Supplied data →

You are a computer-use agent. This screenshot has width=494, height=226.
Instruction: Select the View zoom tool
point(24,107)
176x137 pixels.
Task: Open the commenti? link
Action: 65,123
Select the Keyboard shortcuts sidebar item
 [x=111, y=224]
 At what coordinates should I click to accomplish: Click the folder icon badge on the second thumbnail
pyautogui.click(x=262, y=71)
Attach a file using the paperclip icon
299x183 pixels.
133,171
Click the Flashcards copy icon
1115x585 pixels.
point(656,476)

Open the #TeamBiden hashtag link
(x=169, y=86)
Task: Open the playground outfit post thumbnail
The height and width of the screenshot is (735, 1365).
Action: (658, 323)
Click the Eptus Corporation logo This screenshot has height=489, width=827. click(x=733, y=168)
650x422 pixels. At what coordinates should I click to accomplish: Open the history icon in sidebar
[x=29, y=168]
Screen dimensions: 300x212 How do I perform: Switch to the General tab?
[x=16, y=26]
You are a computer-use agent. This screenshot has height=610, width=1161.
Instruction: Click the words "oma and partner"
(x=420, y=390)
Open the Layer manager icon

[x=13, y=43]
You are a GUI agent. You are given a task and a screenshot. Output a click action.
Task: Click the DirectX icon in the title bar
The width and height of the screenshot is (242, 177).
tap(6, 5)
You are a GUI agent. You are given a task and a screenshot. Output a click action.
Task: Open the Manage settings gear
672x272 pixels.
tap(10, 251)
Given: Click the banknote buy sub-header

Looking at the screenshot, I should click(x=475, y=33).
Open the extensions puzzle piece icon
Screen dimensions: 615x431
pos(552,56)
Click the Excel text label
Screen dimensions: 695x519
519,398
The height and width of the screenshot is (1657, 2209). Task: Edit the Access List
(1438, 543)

Description of the task →
Look through the listing above. Pick out each line with "agent" and copy it.

Answer box →
You are a computer-use agent. This screenshot has width=494, height=226.
You are a computer-use agent. This screenshot has height=610, width=1161.
You are a GUI agent. You are given a task and a screenshot. Output a click action.
You are a GUI agent. You are given a task and a screenshot. Output a click action.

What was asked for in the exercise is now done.